YOUR TASK => Put the lines of the listing below into a JSON list of strings, one string per line. Start at the line with "click on start", end at the line with "In order to click on Window", include both of those lines, and leave out blank lines.

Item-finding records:
☆ ☆ ☆ ☆ ☆
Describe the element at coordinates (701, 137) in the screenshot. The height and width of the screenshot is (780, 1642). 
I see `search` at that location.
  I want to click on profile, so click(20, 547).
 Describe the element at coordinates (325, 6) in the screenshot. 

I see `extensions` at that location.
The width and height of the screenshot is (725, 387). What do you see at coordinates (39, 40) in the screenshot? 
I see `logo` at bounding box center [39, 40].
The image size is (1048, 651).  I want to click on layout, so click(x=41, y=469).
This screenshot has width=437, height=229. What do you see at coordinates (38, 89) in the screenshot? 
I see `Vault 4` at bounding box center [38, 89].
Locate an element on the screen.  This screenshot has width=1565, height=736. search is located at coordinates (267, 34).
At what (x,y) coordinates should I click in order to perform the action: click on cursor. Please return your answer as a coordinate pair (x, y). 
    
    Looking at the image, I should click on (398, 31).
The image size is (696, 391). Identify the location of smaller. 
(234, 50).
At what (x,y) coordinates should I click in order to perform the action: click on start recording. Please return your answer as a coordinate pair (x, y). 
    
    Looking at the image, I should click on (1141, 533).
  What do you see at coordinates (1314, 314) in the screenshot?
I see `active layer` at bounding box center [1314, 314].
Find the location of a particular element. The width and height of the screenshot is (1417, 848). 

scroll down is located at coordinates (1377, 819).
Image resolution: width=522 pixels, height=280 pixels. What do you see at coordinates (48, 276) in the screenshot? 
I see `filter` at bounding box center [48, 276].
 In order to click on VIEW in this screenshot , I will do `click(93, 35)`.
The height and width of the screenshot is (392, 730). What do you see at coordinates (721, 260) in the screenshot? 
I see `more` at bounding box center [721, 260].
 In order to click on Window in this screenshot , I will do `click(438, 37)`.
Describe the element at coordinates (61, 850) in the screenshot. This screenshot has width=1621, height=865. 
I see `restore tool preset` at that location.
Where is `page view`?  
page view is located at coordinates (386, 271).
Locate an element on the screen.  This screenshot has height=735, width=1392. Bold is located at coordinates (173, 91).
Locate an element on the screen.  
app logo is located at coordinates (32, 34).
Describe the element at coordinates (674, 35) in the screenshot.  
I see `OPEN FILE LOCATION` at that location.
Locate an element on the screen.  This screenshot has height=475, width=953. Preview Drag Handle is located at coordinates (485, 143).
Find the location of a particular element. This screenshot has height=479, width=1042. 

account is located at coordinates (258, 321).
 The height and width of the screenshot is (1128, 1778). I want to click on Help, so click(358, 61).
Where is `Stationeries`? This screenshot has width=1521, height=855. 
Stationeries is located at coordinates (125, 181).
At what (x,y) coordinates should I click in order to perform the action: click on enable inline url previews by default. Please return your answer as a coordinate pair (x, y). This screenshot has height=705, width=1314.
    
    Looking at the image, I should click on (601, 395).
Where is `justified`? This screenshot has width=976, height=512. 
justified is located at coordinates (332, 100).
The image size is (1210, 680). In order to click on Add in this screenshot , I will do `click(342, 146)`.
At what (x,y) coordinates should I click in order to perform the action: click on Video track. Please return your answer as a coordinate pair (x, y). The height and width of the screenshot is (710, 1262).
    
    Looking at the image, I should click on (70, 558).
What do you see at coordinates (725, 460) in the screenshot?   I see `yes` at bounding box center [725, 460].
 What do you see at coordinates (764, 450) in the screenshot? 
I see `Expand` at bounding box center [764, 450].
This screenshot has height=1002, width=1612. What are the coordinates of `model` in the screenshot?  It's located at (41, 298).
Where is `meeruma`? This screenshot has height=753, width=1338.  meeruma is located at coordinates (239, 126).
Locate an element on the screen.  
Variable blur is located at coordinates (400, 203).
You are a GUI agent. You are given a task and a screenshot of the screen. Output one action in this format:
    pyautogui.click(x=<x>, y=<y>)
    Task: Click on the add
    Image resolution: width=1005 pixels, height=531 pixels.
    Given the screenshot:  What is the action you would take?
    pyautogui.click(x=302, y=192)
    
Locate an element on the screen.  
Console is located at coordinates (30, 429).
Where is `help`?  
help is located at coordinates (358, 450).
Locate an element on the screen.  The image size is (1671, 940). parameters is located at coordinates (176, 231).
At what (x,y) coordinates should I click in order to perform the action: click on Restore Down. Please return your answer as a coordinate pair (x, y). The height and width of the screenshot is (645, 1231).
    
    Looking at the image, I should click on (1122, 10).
☆ ☆ ☆ ☆ ☆
EXERCISE RESULT =>
[
  "At what (x,y) coordinates should I click in order to perform the action: click on start recording. Please return your answer as a coordinate pair (x, y). ",
  "    Looking at the image, I should click on (1141, 533).",
  "  What do you see at coordinates (1314, 314) in the screenshot?",
  "I see `active layer` at bounding box center [1314, 314].",
  "Find the location of a particular element. The width and height of the screenshot is (1417, 848). ",
  "scroll down is located at coordinates (1377, 819).",
  "Image resolution: width=522 pixels, height=280 pixels. What do you see at coordinates (48, 276) in the screenshot? ",
  "I see `filter` at bounding box center [48, 276].",
  " In order to click on VIEW in this screenshot , I will do `click(93, 35)`.",
  "The height and width of the screenshot is (392, 730). What do you see at coordinates (721, 260) in the screenshot? ",
  "I see `more` at bounding box center [721, 260].",
  " In order to click on Window in this screenshot , I will do `click(438, 37)`."
]